TASK OBJECTIVE
Could you set down all of the data again, exactly as it stands?

DATASET EXCERPTS
-------
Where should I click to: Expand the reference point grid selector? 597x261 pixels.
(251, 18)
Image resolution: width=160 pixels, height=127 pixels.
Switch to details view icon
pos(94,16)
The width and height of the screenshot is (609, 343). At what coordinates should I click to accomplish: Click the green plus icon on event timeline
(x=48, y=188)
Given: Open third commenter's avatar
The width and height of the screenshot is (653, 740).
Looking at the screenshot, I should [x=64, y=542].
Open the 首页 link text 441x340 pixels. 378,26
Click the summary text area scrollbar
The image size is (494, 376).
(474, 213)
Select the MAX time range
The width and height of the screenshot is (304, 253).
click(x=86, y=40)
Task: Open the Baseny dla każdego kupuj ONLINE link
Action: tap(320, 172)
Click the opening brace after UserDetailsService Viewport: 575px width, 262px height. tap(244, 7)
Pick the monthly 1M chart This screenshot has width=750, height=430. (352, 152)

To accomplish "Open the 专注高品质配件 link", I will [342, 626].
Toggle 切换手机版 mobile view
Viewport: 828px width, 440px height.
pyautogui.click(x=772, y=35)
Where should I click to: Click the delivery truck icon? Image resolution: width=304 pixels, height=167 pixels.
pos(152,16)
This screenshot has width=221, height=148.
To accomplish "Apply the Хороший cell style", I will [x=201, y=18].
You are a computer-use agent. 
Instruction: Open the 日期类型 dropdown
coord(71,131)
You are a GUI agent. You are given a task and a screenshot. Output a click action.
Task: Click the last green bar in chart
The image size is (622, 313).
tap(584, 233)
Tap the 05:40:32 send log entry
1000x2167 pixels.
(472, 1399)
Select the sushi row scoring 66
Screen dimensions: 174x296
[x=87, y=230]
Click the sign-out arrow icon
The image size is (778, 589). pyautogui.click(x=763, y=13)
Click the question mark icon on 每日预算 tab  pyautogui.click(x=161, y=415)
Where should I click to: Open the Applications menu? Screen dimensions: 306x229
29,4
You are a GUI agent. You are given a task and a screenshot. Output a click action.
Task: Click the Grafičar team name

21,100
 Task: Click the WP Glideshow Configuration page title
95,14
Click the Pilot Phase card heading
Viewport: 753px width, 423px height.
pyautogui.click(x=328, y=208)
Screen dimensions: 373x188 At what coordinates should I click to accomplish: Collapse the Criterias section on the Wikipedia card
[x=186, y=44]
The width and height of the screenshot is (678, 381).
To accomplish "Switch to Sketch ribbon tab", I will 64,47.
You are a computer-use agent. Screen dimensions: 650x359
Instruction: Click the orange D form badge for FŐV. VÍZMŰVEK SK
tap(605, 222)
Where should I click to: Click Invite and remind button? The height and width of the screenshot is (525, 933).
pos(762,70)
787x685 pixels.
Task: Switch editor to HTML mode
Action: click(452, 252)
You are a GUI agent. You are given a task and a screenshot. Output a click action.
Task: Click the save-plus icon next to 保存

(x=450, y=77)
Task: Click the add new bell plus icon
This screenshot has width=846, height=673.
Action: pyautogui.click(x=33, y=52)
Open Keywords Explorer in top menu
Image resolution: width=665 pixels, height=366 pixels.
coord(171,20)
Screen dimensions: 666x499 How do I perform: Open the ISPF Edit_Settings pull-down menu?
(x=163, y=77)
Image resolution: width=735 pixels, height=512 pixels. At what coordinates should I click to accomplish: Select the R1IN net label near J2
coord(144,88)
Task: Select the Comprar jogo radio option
-------
RESPONSE TO THE TASK
Where should I click to: Expand the reference point grid selector? 597x261 pixels.
(251, 18)
Image resolution: width=160 pixels, height=127 pixels.
Switch to details view icon
pos(94,16)
The width and height of the screenshot is (609, 343). At what coordinates should I click to accomplish: Click the green plus icon on event timeline
(x=48, y=188)
Given: Open third commenter's avatar
The width and height of the screenshot is (653, 740).
Looking at the screenshot, I should [x=64, y=542].
Open the 首页 link text 441x340 pixels. 378,26
Click the summary text area scrollbar
The image size is (494, 376).
(474, 213)
Select the MAX time range
The width and height of the screenshot is (304, 253).
click(x=86, y=40)
Task: Open the Baseny dla każdego kupuj ONLINE link
Action: tap(320, 172)
Click the opening brace after UserDetailsService Viewport: 575px width, 262px height. tap(244, 7)
Pick the monthly 1M chart This screenshot has width=750, height=430. (352, 152)

To accomplish "Open the 专注高品质配件 link", I will [342, 626].
Toggle 切换手机版 mobile view
Viewport: 828px width, 440px height.
pyautogui.click(x=772, y=35)
Where should I click to: Click the delivery truck icon? Image resolution: width=304 pixels, height=167 pixels.
pos(152,16)
This screenshot has width=221, height=148.
To accomplish "Apply the Хороший cell style", I will [x=201, y=18].
You are a computer-use agent. 
Instruction: Open the 日期类型 dropdown
coord(71,131)
You are a GUI agent. You are given a task and a screenshot. Output a click action.
Task: Click the last green bar in chart
The image size is (622, 313).
tap(584, 233)
Tap the 05:40:32 send log entry
1000x2167 pixels.
(472, 1399)
Select the sushi row scoring 66
Screen dimensions: 174x296
[x=87, y=230]
Click the sign-out arrow icon
The image size is (778, 589). pyautogui.click(x=763, y=13)
Click the question mark icon on 每日预算 tab  pyautogui.click(x=161, y=415)
Where should I click to: Open the Applications menu? Screen dimensions: 306x229
29,4
You are a GUI agent. You are given a task and a screenshot. Output a click action.
Task: Click the Grafičar team name

21,100
 Task: Click the WP Glideshow Configuration page title
95,14
Click the Pilot Phase card heading
Viewport: 753px width, 423px height.
pyautogui.click(x=328, y=208)
Screen dimensions: 373x188 At what coordinates should I click to accomplish: Collapse the Criterias section on the Wikipedia card
[x=186, y=44]
The width and height of the screenshot is (678, 381).
To accomplish "Switch to Sketch ribbon tab", I will 64,47.
You are a computer-use agent. Screen dimensions: 650x359
Instruction: Click the orange D form badge for FŐV. VÍZMŰVEK SK
tap(605, 222)
Where should I click to: Click Invite and remind button? The height and width of the screenshot is (525, 933).
pos(762,70)
787x685 pixels.
Task: Switch editor to HTML mode
Action: click(452, 252)
You are a GUI agent. You are given a task and a screenshot. Output a click action.
Task: Click the save-plus icon next to 保存

(x=450, y=77)
Task: Click the add new bell plus icon
This screenshot has width=846, height=673.
Action: pyautogui.click(x=33, y=52)
Open Keywords Explorer in top menu
Image resolution: width=665 pixels, height=366 pixels.
coord(171,20)
Screen dimensions: 666x499 How do I perform: Open the ISPF Edit_Settings pull-down menu?
(x=163, y=77)
Image resolution: width=735 pixels, height=512 pixels. At what coordinates should I click to accomplish: Select the R1IN net label near J2
coord(144,88)
Task: Select the Comprar jogo radio option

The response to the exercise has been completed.